Dólar volta a subir, chega perto de R$ 4,75 e anula queda registrada em abril

(Foto: Valter Campanato/Agência Brasil)

As tensões em torno do aperto da política monetária nos Estados Unidos fizeram o dólar ter mais um dia de alta. A moeda aproximou-se de R$ 4,75 e praticamente anulou a queda observada em abril. A bolsa de valores interrompeu uma sequência de três quedas consecutivas e subiu puxada pelas ações da Petrobras e pelas bolsas norte-americanas.

O dólar comercial encerrou esta quinta-feira (7) vendido a R$ 4,741, com alta de R$ 0,026 (+0,56%). A divisa chegou a abrir em baixa, mas passou a subir assim que o mercado norte-americano abriu. Na máxima do dia, por volta das 13h, a cotação chegou a R$ 4,77.

Com o desempenho de hoje, a moeda norte-americana acumula queda de apenas 0,42% em abril. Em 2022, a divisa registra recuo de 14,97%.
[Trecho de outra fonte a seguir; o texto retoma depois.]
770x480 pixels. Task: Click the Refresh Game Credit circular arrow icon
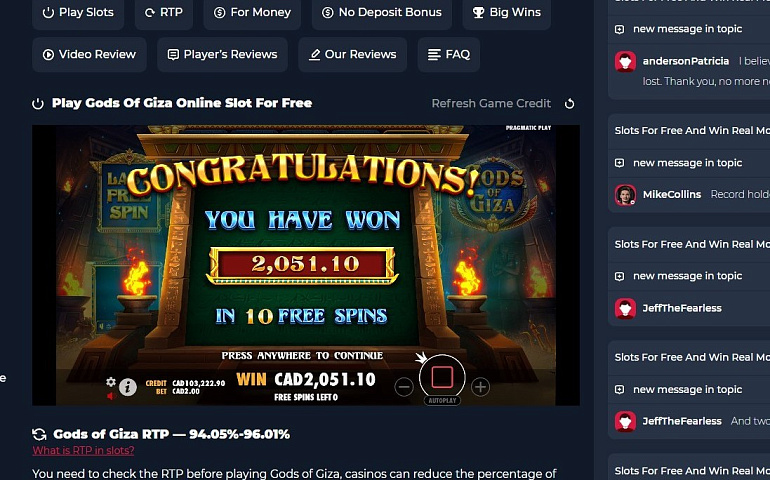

O mercado de ações teve um dia de recuperação. O índice Ibovespa, da B3, fechou aos 118.862 pontos, com alta de 0,54%. Após operar em baixa durante a maior parte do dia, o indicador recuperou-se perto do fim da sessão, influenciado pela alta das bolsas norte-americanas e pelas ações da Petrobras, que subiram após a definição do futuro presidente da estatal.

A indicação do ex-secretário do Ministério de Minas e Energia José Mauro Ferreira Coelho para ser o novo presidente da Petrobras foi bem recebida pelos investidores. As ações ordinárias (com direito a voto em assembleia de acionistas) da companhia subiram 5,18%. Os papéis preferenciais (com preferência na distribuição de dividendos) valorizaram-se 5,22%. Ações mais negociadas na bolsa, os papéis da Petrobras têm o maior peso no índice Ibovespa.

No plano internacional, o dólar continuou a subir perante as principais moedas após a divulgação de que os pedidos de seguro-desemprego nos Estados Unidos caíram na semana passada. Para parte dos investidores, isso sugere que o mercado de trabalho está perto da saturação e que o Federal Reserve (Fed, Banco Central norte-americano) pode aumentar os juros em 0,5 ponto percentual na próxima reunião, em maio. Taxas mais altas em economias avançadas acarretam a fuga de capitais de países emergentes, como o Brasil.